- Your assignment: Among the entries that follow, how many lines contain the word "toolbar"? Give the number alone.

- Working data:
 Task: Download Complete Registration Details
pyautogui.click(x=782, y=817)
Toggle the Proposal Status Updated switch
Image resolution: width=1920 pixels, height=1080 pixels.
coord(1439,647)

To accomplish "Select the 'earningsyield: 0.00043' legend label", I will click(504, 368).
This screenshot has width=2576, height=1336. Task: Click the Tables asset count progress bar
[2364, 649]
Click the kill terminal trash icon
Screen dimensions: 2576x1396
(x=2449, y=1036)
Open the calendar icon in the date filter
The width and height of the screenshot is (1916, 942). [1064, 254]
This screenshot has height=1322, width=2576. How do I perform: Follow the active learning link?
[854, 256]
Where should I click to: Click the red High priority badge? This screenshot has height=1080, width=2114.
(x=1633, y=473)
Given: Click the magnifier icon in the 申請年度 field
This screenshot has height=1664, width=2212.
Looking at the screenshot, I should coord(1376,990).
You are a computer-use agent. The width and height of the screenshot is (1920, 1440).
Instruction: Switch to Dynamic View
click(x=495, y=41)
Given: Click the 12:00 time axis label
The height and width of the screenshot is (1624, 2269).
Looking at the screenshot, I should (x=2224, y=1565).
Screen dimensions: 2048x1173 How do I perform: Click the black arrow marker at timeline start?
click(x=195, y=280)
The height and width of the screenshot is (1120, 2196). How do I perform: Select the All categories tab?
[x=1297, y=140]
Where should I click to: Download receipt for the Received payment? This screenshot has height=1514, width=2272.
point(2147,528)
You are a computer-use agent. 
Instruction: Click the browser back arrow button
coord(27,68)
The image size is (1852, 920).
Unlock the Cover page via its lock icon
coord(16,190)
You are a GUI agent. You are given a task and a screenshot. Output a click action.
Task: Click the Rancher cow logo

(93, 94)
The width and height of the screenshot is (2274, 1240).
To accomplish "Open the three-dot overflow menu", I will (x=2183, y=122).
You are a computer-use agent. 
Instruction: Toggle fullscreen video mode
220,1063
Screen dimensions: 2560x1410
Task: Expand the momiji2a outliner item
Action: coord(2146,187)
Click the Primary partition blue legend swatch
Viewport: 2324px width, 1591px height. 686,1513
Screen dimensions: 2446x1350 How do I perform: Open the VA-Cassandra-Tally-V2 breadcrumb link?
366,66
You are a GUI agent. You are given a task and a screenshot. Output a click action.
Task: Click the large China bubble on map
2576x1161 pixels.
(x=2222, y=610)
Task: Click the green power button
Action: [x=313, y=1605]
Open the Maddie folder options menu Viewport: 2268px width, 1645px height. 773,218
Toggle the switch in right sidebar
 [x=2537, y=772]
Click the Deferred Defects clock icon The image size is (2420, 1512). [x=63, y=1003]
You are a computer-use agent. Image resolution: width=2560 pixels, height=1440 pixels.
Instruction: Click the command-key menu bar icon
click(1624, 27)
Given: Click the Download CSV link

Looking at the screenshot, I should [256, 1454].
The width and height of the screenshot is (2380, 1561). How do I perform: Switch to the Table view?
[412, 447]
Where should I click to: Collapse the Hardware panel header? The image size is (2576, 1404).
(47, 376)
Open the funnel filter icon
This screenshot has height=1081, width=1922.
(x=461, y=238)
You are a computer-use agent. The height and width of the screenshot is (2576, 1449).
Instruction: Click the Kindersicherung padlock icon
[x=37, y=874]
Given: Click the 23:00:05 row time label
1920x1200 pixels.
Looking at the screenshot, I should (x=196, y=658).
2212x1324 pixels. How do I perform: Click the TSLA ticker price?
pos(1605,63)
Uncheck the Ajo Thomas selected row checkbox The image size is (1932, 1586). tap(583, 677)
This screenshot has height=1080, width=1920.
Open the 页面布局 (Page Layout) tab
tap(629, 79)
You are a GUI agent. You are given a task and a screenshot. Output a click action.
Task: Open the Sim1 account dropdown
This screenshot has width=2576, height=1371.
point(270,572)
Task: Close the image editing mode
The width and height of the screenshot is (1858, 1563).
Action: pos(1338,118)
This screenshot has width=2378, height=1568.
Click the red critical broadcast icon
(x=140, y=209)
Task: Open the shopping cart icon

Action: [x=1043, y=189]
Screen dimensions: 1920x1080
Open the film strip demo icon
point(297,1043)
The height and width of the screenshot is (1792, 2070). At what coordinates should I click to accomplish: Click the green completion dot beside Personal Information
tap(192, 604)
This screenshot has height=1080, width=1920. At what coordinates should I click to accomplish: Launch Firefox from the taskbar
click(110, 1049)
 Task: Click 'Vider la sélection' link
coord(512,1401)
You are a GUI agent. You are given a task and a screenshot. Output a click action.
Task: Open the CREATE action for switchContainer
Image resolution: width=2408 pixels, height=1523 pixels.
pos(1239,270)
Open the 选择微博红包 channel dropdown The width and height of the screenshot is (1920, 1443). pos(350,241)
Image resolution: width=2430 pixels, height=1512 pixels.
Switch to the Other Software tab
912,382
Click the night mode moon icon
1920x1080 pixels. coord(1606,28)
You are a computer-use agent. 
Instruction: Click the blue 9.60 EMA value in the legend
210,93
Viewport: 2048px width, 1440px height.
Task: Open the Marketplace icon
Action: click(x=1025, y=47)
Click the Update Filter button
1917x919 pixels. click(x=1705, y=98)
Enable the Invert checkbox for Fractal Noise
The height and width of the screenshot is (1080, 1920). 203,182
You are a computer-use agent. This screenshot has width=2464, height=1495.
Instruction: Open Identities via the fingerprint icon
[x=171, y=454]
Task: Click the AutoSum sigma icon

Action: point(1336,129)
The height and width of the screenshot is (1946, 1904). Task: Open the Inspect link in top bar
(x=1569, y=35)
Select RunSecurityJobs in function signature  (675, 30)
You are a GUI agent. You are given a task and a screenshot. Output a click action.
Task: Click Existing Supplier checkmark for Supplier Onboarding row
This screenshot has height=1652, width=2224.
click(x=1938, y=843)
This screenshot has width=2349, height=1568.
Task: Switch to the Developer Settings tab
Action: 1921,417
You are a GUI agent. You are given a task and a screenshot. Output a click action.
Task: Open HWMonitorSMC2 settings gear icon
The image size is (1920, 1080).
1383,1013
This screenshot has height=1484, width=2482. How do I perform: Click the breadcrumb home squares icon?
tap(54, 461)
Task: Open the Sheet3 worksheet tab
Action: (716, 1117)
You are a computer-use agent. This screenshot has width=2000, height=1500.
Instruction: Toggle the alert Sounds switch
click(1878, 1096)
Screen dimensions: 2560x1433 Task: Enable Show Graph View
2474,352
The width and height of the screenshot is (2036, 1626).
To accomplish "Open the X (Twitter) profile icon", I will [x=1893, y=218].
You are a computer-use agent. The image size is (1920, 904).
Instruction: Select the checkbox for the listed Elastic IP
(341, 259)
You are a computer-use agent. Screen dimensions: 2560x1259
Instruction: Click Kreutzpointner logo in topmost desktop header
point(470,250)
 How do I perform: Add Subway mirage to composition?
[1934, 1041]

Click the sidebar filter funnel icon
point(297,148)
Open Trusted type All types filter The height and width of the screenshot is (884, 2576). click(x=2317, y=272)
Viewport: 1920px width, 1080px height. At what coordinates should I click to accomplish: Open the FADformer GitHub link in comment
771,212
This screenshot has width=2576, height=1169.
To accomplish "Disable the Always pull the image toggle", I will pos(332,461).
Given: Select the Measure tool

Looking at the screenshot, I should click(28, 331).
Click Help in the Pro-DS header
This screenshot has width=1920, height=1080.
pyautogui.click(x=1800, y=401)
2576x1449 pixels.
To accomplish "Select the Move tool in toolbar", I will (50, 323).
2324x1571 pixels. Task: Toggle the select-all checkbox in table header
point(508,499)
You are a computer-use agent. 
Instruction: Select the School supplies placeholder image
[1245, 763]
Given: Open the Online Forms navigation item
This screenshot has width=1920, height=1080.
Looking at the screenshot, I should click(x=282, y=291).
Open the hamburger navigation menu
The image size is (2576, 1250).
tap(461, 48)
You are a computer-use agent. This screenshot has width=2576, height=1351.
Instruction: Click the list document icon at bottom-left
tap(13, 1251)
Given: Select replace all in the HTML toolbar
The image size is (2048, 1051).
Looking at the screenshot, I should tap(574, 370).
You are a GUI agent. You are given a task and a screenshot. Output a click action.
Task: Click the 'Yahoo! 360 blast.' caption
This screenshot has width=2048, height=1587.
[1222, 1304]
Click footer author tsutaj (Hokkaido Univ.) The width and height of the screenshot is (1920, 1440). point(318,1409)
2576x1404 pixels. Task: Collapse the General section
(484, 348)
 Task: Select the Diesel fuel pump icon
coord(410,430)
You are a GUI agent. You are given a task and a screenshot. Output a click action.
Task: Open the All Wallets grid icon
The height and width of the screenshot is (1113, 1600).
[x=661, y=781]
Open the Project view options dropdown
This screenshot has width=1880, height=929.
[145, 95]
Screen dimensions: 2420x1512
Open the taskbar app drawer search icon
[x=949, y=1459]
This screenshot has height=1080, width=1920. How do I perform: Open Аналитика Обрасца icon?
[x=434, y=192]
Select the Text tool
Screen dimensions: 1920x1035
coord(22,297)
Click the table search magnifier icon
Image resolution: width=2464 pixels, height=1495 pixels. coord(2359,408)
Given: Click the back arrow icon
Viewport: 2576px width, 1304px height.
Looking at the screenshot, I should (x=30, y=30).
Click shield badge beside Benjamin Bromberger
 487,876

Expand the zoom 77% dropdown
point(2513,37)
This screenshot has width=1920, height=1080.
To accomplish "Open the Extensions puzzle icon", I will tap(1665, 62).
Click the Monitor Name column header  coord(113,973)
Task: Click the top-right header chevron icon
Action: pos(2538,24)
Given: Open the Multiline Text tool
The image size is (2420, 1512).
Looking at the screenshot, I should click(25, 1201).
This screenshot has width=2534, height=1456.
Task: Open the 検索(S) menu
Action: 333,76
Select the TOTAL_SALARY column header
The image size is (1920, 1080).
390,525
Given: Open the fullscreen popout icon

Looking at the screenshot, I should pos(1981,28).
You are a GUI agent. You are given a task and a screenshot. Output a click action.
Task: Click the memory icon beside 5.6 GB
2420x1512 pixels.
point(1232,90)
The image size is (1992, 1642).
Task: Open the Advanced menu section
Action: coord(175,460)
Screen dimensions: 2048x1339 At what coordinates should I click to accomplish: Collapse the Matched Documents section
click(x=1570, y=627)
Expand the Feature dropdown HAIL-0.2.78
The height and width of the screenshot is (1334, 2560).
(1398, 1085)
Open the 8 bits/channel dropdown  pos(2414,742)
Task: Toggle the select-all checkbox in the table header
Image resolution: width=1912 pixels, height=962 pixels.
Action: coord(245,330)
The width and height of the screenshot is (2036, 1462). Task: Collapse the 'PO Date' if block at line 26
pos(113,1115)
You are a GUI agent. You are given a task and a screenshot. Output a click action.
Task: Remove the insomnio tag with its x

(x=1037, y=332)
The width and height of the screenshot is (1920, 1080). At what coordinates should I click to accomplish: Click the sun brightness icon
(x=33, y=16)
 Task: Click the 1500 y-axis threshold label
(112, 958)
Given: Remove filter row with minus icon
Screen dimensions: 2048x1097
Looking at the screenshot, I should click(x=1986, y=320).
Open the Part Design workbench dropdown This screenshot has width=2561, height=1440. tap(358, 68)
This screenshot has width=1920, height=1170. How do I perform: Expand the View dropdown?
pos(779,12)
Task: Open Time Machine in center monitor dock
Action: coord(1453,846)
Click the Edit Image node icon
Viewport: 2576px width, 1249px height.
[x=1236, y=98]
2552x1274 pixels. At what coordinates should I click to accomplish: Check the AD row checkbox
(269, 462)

- Task result: 2